A Cavaleira encarou o lorde, com olhos de fúria contida.

— Quando terminar o que vou fazer. — Respondeu.

— E quem... Quem irá liderar a guarda até lá? — perguntou ele, intimidado.

Lillian considerou aquele questionamento por um segundo. Seus olhos passaram pelo meio dos soldados, e pousaram em Ringard, o soldado que havia apresentado grande presença desde o início. Ela sorriu para ele, indicando-o com um movimento de queixo.

— Ringard fará o papel.

— Eu, minha senhora? — perguntou ele, espantado.

— Sim, você é um bom rapaz, e mostrou ser capaz de liderar os soldados quando necessário. Espero que faça um bom trabalho até meu retorno.

— Farei o possível, minha senhora, fico muito agradecido — ele baixou a cabeça, sorrindo, um sorriso sincero.

Lillian voltou o olhar para Galbrei. — Mais algum questionamento, Lorde Galbrei?

O lorde baixou a cabeça, silenciado pela segunda vez na vida. Recuou dois passos, ficando quieto.

A Cavaleira voltou-se para Mark, então passou os olhos pelo resto do grupo. Sorriu para Anne e para o menino Pete, e cumprimentou Frey com um aceno de cabeça. Então bateu os pés no lombo do cavalo, e seguiu caminho.

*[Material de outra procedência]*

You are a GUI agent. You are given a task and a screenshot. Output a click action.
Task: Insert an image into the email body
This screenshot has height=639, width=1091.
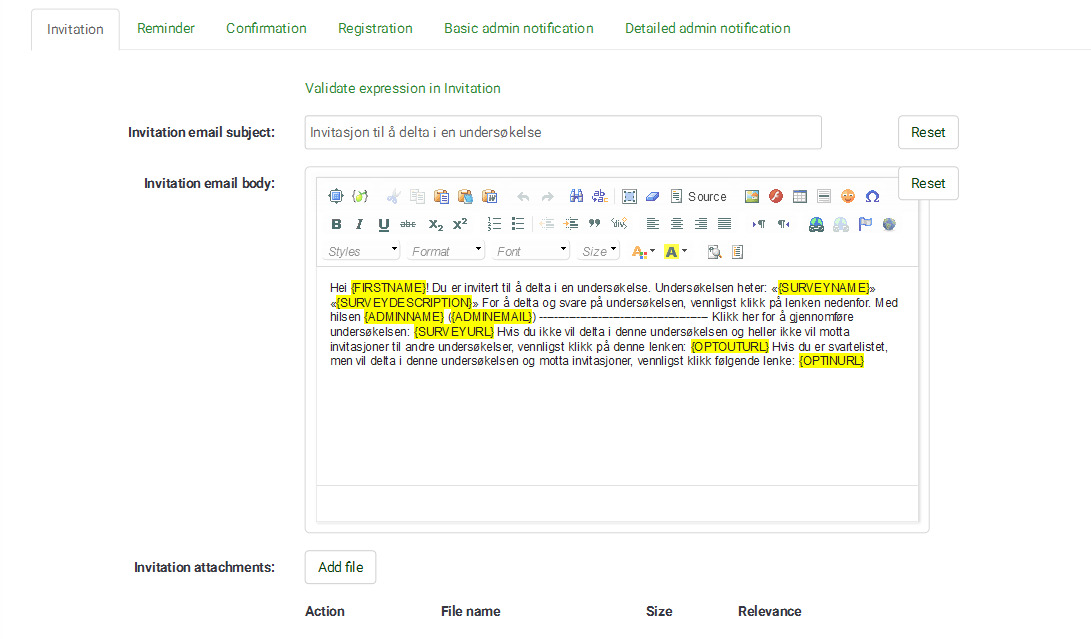(752, 197)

O carroção, Sarym e Damon, foram logo atrás.

— Não morra, Homem do Martelo. — Sarym disse-lhe quando passou ao seu lado, com uma voz zombeteira e um sorriso amigável. — Pretendo vê-lo novamente quando voltarmos do frio.

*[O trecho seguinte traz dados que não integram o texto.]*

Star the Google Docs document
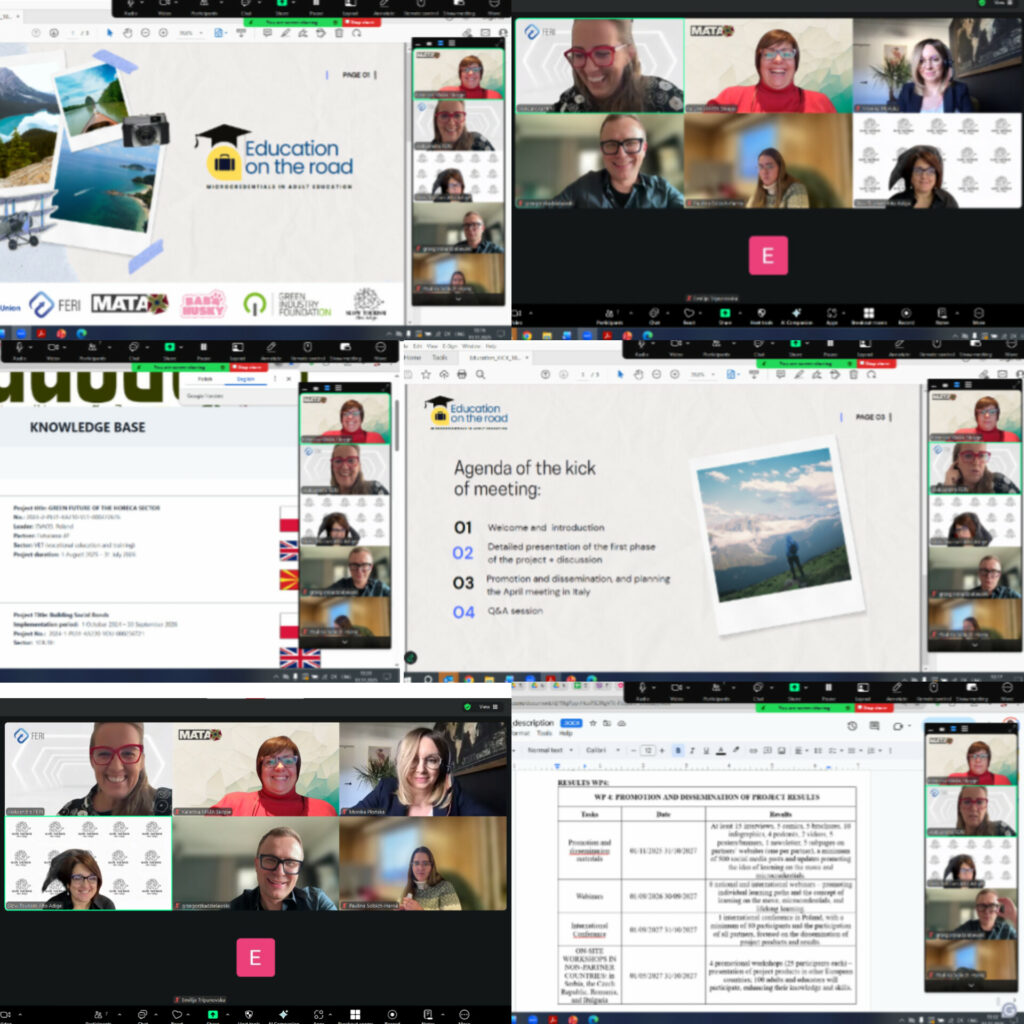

Frey sentiu o rosto corar, mas acenou positivamente com a cabeça, murmurando um "você também" tão baixo que Sarym nem mesmo escutou. Pete encarou-a durante o trajeto, esperando que se despedisse dele também, mas Lilian e os outros já estavam lá na frente. O garoto baixou a cabeça, frustrado. Anne tinha o olhar distante na direção da floresta, direção oposta à que Damon seguia. Não houve troca de olhar, não houve despedida, apenas o silêncio. O que quer que houvesse entre os dois, estava agora tão sepultado quanto a Gruta.

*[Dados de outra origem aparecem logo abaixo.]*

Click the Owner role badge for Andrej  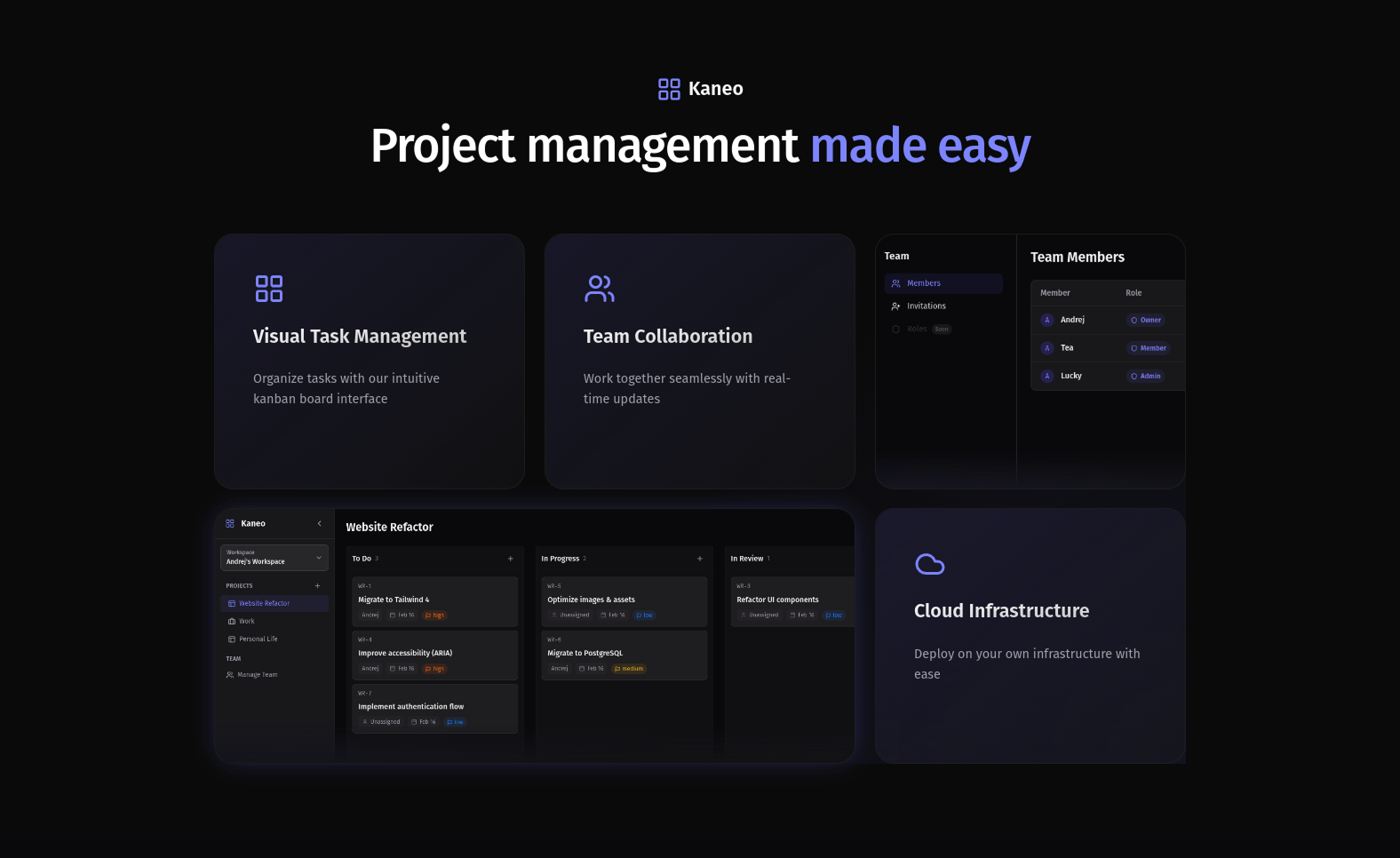coord(1146,320)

— Vamos? — Pete perguntou para o seu grupo, sorrindo.

— Vamos, já perdemos tempo demais. — Mark falou para os outros.

Puxou o capuz da capa de viagem e bateu os calcanhares contra os flancos do cavalo, que desatou a trotar. Lilian e seu grupo atravessariam a cidade ainda, em direção à saída do sul de Balran, enquanto para Mark e os outros bastava seguir a estrada para o Oeste. Só rumariam o sul quando estivessem próximos à fronteira do Reino dos Elfos.

E assim partiram, ligados pela Linha Que Tece a Vida.

Mal sabiam que juntos, talvez não fisicamente, mas juntos, guiados pelo mesmo pensamento, arriscariam tudo que tinham para salvar o mundo, mesmo que talvez, não fossem estar lá para vê-lo se tornar um lugar melhor.